Im bundesweiten Tagesdurchschnitt des Mittwochs – er ist für längerfristige Vergleiche aussagekräftiger, weil er die oft starken Schwankungen im Tagesverlauf ausgleicht – hatte ein Liter Diesel 2,005 Euro gekostet – 25,9 Cent mehr als am Freitag vor Ausbruch des Kriegs.
Dass E10 oder Diesel im Tagesdurchschnitt mehr als zwei Euro kosteten, war zuletzt 2022 der Fall. Die steigenden Spritpreise lösen inzwischen auch Diskussionen um eine mögliche Spritpreisbremse aus. 2022 hatte der Staat die Steuern auf Diesel und Benzin von Juni bis August deutlich gesenkt, um die Autofahrer angesichts der hohen Preise zu entlasten. Damals hatte es teilweise deutliche Kritik gegeben, dass die Erleichterung die Verbraucher nur teilweise erreicht habe.

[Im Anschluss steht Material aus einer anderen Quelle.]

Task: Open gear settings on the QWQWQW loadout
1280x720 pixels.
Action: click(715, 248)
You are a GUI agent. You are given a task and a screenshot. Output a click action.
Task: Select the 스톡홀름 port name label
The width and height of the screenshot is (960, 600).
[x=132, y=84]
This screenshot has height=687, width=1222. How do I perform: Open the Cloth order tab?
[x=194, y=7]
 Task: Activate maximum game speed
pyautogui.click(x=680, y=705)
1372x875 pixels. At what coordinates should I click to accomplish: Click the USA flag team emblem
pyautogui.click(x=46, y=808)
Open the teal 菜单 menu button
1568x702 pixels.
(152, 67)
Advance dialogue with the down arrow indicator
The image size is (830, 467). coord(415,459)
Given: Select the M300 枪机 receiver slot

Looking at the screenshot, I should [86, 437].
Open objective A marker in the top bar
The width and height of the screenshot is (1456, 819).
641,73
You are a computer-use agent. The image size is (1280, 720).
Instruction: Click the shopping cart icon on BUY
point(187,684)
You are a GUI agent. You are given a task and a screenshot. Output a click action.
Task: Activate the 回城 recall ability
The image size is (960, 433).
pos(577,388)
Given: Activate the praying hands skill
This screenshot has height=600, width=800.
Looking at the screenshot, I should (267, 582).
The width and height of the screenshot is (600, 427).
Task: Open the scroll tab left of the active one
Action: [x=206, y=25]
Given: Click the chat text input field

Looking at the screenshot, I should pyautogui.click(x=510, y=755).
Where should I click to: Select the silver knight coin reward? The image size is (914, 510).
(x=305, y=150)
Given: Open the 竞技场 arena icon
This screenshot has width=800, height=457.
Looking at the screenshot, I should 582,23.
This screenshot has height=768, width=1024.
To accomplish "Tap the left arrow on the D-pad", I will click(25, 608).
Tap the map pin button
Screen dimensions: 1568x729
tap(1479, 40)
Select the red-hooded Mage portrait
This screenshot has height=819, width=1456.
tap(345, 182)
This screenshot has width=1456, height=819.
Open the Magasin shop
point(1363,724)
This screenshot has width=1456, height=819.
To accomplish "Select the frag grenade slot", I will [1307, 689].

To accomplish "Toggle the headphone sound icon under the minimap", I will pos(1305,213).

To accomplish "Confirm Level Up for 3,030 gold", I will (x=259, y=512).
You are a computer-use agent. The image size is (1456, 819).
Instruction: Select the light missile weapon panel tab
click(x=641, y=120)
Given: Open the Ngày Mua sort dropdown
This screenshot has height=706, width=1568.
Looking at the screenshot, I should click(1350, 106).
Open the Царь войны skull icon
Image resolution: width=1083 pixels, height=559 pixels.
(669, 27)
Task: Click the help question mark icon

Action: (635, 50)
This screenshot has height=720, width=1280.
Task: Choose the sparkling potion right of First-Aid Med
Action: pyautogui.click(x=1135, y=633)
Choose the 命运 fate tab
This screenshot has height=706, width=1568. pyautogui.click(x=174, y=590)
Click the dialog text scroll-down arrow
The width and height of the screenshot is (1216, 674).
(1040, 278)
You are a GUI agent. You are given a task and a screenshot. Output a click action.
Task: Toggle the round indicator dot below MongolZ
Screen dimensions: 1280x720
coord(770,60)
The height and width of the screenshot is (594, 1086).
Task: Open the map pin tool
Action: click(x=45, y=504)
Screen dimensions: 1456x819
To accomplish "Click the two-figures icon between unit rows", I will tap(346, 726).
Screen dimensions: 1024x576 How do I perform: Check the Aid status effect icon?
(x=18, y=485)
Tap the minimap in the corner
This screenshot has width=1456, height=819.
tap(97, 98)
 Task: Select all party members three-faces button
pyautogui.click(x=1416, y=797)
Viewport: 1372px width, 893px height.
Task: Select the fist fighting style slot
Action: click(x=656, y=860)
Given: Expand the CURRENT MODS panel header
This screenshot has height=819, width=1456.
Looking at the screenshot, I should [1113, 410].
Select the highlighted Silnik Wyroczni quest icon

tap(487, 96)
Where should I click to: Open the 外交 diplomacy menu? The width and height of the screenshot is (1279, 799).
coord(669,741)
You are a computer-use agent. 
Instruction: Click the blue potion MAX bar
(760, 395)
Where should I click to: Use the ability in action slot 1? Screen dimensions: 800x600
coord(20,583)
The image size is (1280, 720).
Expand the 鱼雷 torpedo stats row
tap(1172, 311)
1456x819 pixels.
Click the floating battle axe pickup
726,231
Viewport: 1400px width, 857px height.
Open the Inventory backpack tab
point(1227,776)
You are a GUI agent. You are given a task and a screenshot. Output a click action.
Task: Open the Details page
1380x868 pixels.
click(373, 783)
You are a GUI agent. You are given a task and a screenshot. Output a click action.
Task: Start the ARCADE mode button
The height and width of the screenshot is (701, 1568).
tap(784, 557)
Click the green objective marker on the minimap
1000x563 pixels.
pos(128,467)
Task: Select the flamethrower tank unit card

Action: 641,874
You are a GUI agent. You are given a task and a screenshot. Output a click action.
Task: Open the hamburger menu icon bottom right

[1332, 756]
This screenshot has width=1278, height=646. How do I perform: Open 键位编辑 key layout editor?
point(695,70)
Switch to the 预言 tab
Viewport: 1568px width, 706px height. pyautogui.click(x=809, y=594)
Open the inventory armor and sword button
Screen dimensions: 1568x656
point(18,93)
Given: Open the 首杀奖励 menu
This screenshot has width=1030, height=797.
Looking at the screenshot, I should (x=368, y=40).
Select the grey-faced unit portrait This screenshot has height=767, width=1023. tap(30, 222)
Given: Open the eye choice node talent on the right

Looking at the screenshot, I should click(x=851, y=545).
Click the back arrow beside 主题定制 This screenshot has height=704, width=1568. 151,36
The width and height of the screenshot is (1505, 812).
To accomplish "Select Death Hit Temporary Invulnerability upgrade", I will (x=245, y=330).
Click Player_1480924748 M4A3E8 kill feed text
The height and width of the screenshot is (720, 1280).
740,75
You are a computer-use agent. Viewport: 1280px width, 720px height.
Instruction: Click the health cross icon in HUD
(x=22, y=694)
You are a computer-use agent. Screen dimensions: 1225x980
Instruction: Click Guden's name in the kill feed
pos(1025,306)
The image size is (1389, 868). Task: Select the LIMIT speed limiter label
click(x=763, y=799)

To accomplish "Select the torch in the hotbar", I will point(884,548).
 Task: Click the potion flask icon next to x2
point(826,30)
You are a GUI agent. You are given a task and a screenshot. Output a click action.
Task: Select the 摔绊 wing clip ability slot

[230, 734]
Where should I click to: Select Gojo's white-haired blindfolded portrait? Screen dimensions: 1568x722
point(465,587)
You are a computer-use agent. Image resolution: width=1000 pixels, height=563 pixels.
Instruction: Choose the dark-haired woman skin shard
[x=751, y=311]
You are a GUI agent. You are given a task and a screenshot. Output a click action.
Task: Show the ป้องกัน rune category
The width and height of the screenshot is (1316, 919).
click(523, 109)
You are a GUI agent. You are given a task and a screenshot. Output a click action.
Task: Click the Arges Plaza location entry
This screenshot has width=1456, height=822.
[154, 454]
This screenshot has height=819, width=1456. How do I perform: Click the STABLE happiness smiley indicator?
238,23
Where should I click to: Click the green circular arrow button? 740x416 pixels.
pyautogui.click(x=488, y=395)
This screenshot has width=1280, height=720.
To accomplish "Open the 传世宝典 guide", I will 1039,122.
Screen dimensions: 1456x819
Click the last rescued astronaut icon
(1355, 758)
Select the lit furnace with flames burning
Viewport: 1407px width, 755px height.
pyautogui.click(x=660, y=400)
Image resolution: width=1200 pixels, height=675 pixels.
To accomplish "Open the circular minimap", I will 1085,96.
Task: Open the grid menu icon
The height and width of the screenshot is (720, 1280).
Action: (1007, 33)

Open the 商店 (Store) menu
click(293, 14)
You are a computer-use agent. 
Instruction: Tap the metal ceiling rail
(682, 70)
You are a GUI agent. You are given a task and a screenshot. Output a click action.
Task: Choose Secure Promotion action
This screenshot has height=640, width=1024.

Zudem hat Bundeswirtschaftsministerin Katherina Reiche (CDU) eine Überprüfung der Preise angekündigt: „Wir werden prüfen, dass nicht eine Situation ausgenutzt wird, die sich an den Märkten abbildet, aber nicht in dieser Höhe“, sagte Reiche im Podcast von „Table Briefings“. Darüber sei sie mit dem Bundeskartellamt im intensiven Austausch.